For just as the body is one and has many members, and all the members of the body, though many, are one body, so it is with Christ. For in the one Spirit we were all baptized into one body-Jews or Greeks, slaves or free-and we were all made to drink of one Spirit.
Indeed, the body does not consist of one member but of many. If the foot were to say, 'Because I am not a hand, I do not belong to the body', that would not make it any less a part of the body. And if the ear were to say, 'Because I am not an eye, I do not belong to the body', that would not make it any less a part of the body. If the whole body were an eye, where would the hearing be? If the whole body were hearing, where would the sense of smell be? But as it is, God arranged the members in the body, each one of them, as he chose. If all were a single member, where would the body be? As it is, there are many members, yet one body. The eye cannot say to the hand, 'I have no need of you', nor again the head to the feet, 'I have no need of you.' On the contrary, the members of the body that seem to be weaker are indispensable, and those members of the body that we think less honorable we clothe with greater honor, and our less respectable members are treated with greater respect; whereas our more respectable members do not need this. But God has so arranged the body, giving the greater honor to the inferior member, that there may be no dissension within the body, but the members may have the same care for one another. If one member suffers, all suffer together with it; if one member is honored, all rejoice together with it.
Paul's letters to the churches that he established provide encouragement, answer questions, and often address problems he had become aware of within those communities.
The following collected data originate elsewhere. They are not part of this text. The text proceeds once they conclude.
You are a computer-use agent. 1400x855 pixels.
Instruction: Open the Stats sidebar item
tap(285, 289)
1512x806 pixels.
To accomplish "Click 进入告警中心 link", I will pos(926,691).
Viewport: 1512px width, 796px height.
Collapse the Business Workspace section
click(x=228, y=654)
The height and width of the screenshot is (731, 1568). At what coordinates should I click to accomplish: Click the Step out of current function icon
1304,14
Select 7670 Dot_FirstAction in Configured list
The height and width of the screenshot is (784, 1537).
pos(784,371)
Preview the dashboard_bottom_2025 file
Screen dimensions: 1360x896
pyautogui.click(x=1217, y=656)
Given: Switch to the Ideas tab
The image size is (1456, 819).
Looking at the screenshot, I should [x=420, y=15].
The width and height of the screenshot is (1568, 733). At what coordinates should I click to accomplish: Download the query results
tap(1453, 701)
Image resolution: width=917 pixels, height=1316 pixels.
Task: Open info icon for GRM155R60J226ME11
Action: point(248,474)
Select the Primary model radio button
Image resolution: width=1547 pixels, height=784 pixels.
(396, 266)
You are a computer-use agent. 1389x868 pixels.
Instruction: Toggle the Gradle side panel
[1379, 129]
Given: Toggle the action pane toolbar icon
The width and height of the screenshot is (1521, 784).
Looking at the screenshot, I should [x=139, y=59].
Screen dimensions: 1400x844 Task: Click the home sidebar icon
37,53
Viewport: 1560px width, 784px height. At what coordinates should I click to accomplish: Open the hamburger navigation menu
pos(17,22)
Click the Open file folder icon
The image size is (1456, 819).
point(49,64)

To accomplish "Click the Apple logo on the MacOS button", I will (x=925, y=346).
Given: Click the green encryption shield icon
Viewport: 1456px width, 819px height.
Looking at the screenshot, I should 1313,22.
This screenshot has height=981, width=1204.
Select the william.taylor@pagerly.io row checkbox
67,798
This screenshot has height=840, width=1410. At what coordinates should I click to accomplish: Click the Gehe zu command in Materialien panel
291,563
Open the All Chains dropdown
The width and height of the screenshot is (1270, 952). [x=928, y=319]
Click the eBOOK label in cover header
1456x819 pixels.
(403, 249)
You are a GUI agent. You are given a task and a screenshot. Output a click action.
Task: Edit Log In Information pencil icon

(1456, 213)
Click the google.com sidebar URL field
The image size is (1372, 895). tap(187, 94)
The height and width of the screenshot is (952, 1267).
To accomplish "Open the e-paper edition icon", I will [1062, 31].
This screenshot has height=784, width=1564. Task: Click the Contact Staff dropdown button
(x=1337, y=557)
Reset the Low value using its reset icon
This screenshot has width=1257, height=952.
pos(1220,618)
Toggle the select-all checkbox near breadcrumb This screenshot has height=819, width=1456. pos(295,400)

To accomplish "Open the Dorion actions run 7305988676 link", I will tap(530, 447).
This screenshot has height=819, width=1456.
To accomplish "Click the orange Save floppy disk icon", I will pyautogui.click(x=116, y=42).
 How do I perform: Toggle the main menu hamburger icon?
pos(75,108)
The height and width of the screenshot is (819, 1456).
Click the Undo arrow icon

According to Acts, Paul established the church in Corinth, the most important city in Greece at that time, in about the year 50. He wrote this letter a few years later from Ephesus, and in it he addressed three types of divisions within the community: between factions based on who their mentors were (Paul, Apollos, Peter); between the importance of those with and without certain "spiritual gifts;" and between the rich and the working class. This passage is from the part of the letter that addresses the second of these divisions.
Using the human body as a metaphor for the Body of Christ, Paul illustrates the importance of each part of the body in making the organism work. The senses perceive the world around the body. The head processes the information from the senses and decides what should be done. The hands and feet carry out those decisions. All those members are important and must work in harmony for the body to function, and that won't happen if they don't respect each other's role in the process. That's all pretty straightforward. But then Paul introduces a slightly different idea. He states that parts of the body seem to be weaker, less honorable or less respectable, but we treat them just the opposite of how one would expect. Without going into detail as to exactly what parts of the body he's referring to here, it's clear that they're all important-what affects one, affects all.
The message to the Corinthians, and, of course, to us is that there are no unimportant members of the congregation, because individual importance derives from being a child of God. It's good to contribute generously to the church. It's good to lend a beautiful voice to the choir. It's good to dedicate time to leading or teaching. But none of that makes a person more important in God's eyes, and it shouldn't in our eyes either. The church is one place (perhaps the only place) where respect doesn't have to be earned. Each person is loved and respected-no ifs, ands, or buts. It just couldn't be simpler...or more profound.
Let us pray: Thank you, Lord Jesus, for allowing us to be a part of your body. Help us to respect and love each and every person who joins us in our faith. Amen.